# Litfiba



## Fabriman94 (7 Agosto 2015)

Visti ieri ad Ercolano e devo dire che live sono semplicemente fantastici, una delle migliori band italiane, anche con questa nuova formazione, che comprende il batterista degli Atroci Luca Martelli e l'ex bassista dei Negrita Franco Li Causi. Ho avuto anche il piacere di dare la mano a Piero e Ghigo, una bellissima serata.


----------



## Jino (7 Agosto 2015)

Io sono andato a vederli con la formazione storica all'epoca, poi ho visto pure Pelù da solista, una bestia da palcoscenico. Adesso sinceramente non so nemmeno come stiano messi.


----------



## Mille e una notte (7 Agosto 2015)

Un mio amico è andato a vederli qualche giorno fa a Taormina, meritano ancora tanto!


----------



## Fabriman94 (7 Agosto 2015)

Mille e una notte ha scritto:


> Un mio amico è andato a vederli qualche giorno fa a Taormina, meritano ancora tanto!


Concordo, un sonoro eccellente e Pelù in forma strepitosa, come tutto il resto della band. Poi come intrattiene il pubblico Piero, penso che in Italia in pochi o addirittura nessuno sono capaci di farlo, riesce a non annoiare mai. Ieri, la band ha ospitato Enzo Avitabile, Ira Green da The Voice e la voce dei Metharia, Raul Volani. Penso che la data di ieri sia stata la migliore del tour, anche perchè è stata quella che è durata di più.


----------



## Blu71 (7 Agosto 2015)

Visti nel 1991. Altra storia.


----------



## Blu71 (7 Agosto 2015)

Questo è ancora precedente


----------



## Fabriman94 (7 Agosto 2015)

Blu71 ha scritto:


> Questo è ancora precedente


La trilogia del potere rimane la mia preferita e penso di quasi tutti i fan. Rimpiango di non essere stato a Napoli due anni fa, era il periodo in cui i Litfiba hanno fatto il tour sulla trilogia con Maroccolo al basso e Aiazzi alle tastiere. Detto questo, ieri è stato un gran bel concerto, molte tracce sono state riarrangiate e fatte con sonorità più dure rispetto alle versioni originali (mi riferisco ai pezzi più pop, tipo spirito, ritmo ecc).


----------



## Super_Lollo (14 Agosto 2015)

Fabriman94 ha scritto:


> La trilogia del potere rimane la mia preferita e penso di quasi tutti i fan.
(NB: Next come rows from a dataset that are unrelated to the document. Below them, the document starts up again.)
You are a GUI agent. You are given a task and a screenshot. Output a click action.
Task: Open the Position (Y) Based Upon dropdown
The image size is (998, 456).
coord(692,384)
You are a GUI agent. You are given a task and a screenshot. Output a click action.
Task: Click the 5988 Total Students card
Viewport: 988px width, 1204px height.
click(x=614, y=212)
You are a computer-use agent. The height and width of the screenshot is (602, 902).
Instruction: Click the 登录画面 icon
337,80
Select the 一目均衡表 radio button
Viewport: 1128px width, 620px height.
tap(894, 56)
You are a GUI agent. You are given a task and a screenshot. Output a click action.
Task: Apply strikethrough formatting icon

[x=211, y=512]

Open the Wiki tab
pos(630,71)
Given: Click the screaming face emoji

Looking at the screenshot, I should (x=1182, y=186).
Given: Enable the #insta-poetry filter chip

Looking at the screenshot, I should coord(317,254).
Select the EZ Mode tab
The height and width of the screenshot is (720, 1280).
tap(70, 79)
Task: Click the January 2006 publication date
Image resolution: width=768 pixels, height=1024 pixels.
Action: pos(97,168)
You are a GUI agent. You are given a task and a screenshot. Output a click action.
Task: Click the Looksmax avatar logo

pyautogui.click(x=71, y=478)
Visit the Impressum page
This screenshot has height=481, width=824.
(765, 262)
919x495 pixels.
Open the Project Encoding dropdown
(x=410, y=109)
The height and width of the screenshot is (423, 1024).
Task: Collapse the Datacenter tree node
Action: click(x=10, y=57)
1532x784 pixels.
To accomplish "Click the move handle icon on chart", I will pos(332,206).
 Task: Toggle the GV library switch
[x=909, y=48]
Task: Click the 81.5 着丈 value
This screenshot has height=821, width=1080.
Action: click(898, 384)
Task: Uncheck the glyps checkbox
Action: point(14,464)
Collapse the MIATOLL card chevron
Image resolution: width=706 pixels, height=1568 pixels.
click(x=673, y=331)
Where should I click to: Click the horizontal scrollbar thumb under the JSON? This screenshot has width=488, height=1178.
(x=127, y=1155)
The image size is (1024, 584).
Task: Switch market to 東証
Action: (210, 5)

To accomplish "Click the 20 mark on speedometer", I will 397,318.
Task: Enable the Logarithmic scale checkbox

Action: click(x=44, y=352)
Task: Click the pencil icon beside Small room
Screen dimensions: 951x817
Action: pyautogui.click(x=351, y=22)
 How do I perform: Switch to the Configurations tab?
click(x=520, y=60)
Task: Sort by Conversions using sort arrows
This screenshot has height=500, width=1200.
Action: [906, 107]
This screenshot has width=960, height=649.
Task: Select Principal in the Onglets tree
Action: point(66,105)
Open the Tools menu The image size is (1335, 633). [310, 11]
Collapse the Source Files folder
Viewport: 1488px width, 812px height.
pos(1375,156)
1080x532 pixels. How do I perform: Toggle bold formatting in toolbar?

Rimpiango di non essere stato a Napoli due anni fa, era il periodo in cui i Litfiba hanno fatto il tour sulla trilogia con Maroccolo al basso e Aiazzi alle tastiere. Detto questo, ieri è stato un gran bel concerto, molte tracce sono state riarrangiate e fatte con sonorità più dure rispetto alle versioni originali (mi riferisco ai pezzi più pop, tipo spirito, ritmo ecc).



Ma parli della tetralogia degli elementi forse ..


----------



## Fabriman94 (14 Agosto 2015)

Super_Lollo ha scritto:


> Ma parli della tetralogia degli elementi forse ..


Si, il live che ho visto io una settimana fa era sulla tetralogia.


----------



## Super_Lollo (15 Settembre 2015)

Fabriman94 ha scritto:


> Si, il live che ho visto io una settimana fa era sulla tetralogia.



e si , ne so qualcosa


----------